The other parent was Blondelia Caldwell, past chair of the city's Special Education Advisory Committee. In Baltimore education circles, she is known for her activism. Until this week, her grandson was enrolled in eighth grade at George Kelson Elementary/Middle, where she ran a support group for other grandparents.

Two weeks ago, much of the public comment at the board meeting centered around praise for Kelson, as parents and staff turned out to praise the school's partnership with the Enterprise Foundation. This week, Caldwell was there to tell a different story. On Sept. 27, Caldwell said, she was at the school when some bigger kids tried to attack her grandson. She got in the middle of the fight, and, she said, one of the boys accused her of threatening to stab him with a pencil. She was arrested and charged with second-degree assualt and spent the night in jail. Her pastor accompanied her to the board meeting to urge system officials to resolve the charges against her. Caldwell transferred her grandson to another school this week.

Caldwell's description of the middle school portion of Kelson was similar to Slade-Lee's description of Northwood: "out of control."

"Every year for five years, it's been a new principal," she said when I talked to her Wednesday. "They can't handle the school." Of the self-contained special education class where her grandson was enrolled, she said: "Those kids run the hall every day. They should be in the classroom with instruction going on. There's nothing."

School board Chairman Brian Morris assigned staff to follow up with both the women.

UPDATE: Slade-Lee met with a system administrator on Wednesday who promised to get her son the help he needs.

Posted by Sara Neufeld at 6:01 AM | | Comments (1)
Categories: Baltimore City, Parents, SpecialEd
        

Comments

My heart goes out to Ms. Slade-Lee and the struggles she is facing with special education in the City schools. When I worked as an educator in BCPSS, even in a middle school that had top-notch administrators and Special Education staff, services provided were often lacking due to just an overall shortage of essential faculty and staff.

Deficiencies overall in middle schools within BCPSS are unfortunately not uncommon. Words like "chaotic, disorganized, crazy" barely scratch the surface of a typical day in the life of a middle school teacher and student. I wish I could pinpoint one reason for it, but there are so many beyond the typical "adolescent years" excuse.

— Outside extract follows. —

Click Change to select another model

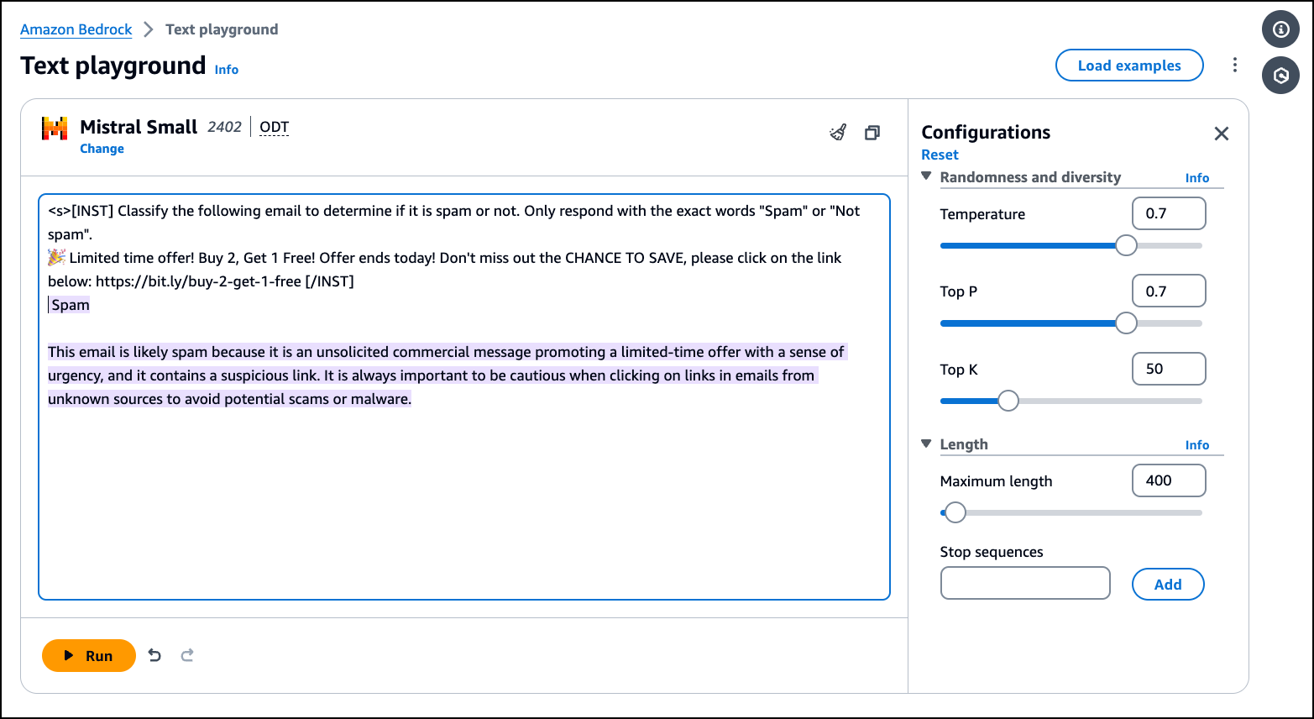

I wish Ms. Slade-Lee the best, but my realistic side makes me worry that things may not get better very soon. In a District that bleeds teachers every year, there is just a lack of cohesion and continuity that effects everyone. I am very optimistic that Dr. Alonso will be able to improve this situation significantly. On that note, I pray that the few, but vocal and expressive teachers and administrators entrenched in the system, who oppose change on any level if it threatens their established easy ways, step down and allow competence to reign over tenure and mismanagement.